Content – Aim of the course
Among the many applications of biotechnology and historically one of the oldest, with the only possible exception being that of agriculture, the genetic manipulation of animals has accompanied human evolution for centuries. The selective breeding of domesticated animals to serve specific needs at each time constitutes a graphic example of the attempt to guide the natural genetic “anarchy” towards a pre-selected direction.
Making use of the possibilities that have emerged from recent discoveries, especially in the fields of molecular biology, we are today in a position to intervene on the content or the function of the genetic material of theoretically every animal. Hence, we are capable to add new desirable characteristics to them and better control the constitution of their products. In parallel, we have the capacity to influence, on a molecular level, the function of human cells, thus opening a brand new series of applications that we collectively call “molecular medicine”. Finally, more and more applications are aiming at the early diagnosis or even the therapy of hereditary and more generally of genetic diseases, with which the possibility is offered for the first time to mankind.
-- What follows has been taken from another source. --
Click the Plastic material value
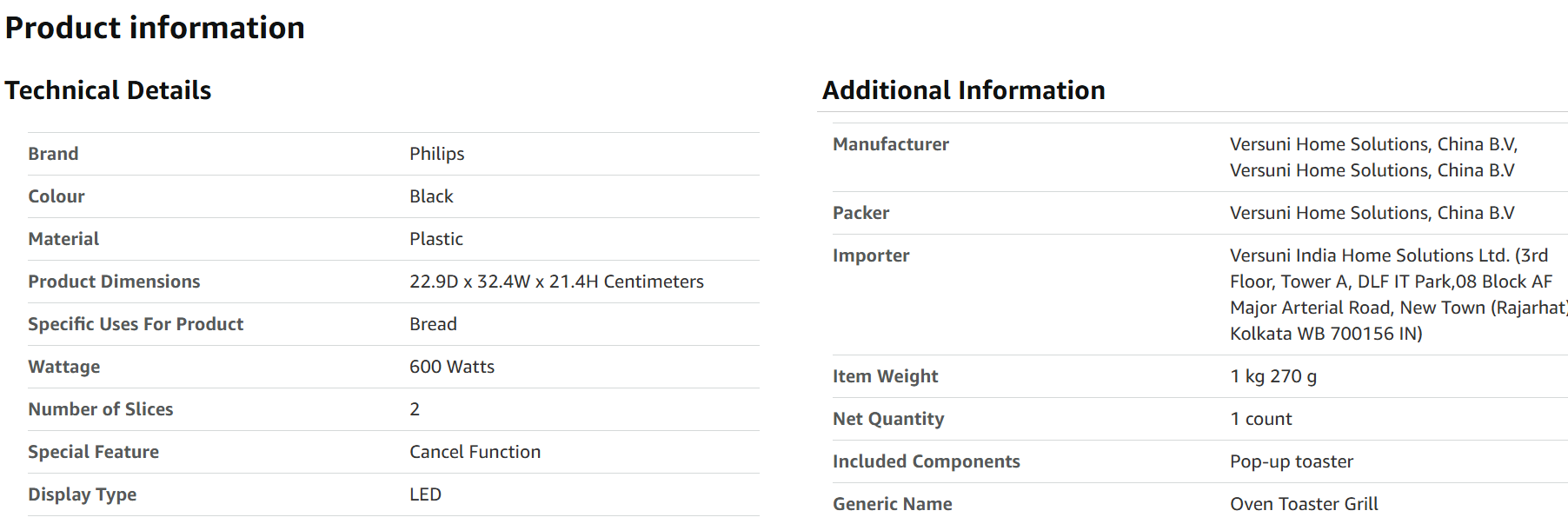Image resolution: width=1568 pixels, height=524 pixels. coord(435,239)
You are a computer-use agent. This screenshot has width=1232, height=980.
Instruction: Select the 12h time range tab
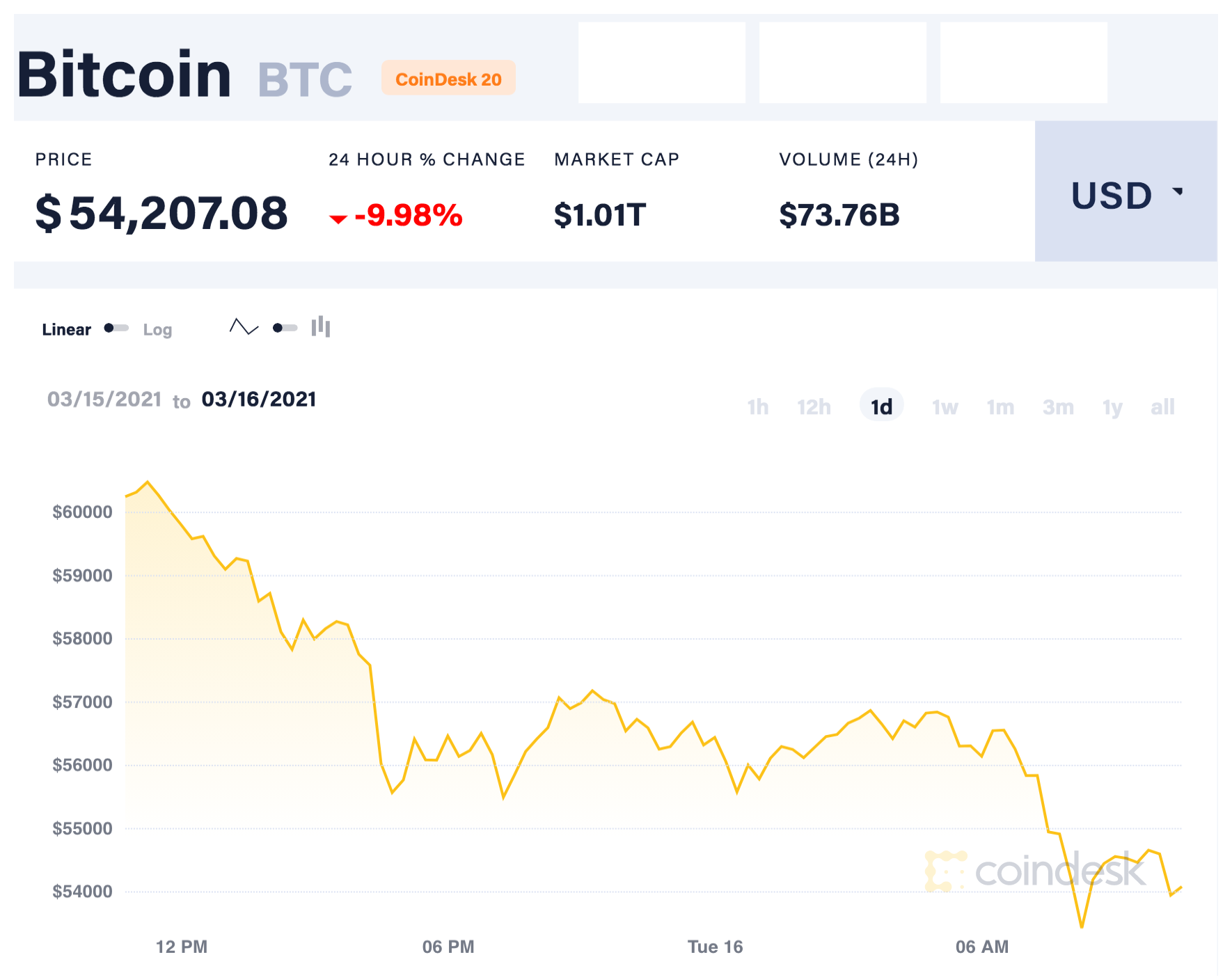click(814, 407)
The aim of the course is the understanding of the functioning of the genome as a whole, of the technology for the culturing of animal cells and embryos and of the ways that are used for their genetic modification. In the first unit of lessons, emphasis is given to the applications of biotechnology in aquacultures and fish farms, in beast farming and in animal production. Mention is made of the production of animal derivatives for commercial exploitation as well as of human derivatives with medical interest that are produced in animals. The second unit of lessons is dedicated to the clinical applications of biotechnology. The “Human Genome Project” is presented, and the basic principles of Bioinformatics are explained. Emphasis is given to new applications such as gene therapy, the isolation of early embryonic cells, the In Vitro production of human tissues, the technology of anti-sense DNA and the production of recombinant vaccines. At the last unit, applications of biotechnology are discussed, in problems that escape from the narrow limits of medicine. Such matters include the identification of individuals in crime investigations or in archaeology and the genetic characterization of populations in ethnology or in zoogeography. Emphasis is given to the bioethical dilemmas which may arise in relation to the management of genetic data, and problems related to the genetic borders between the different animal species, including man.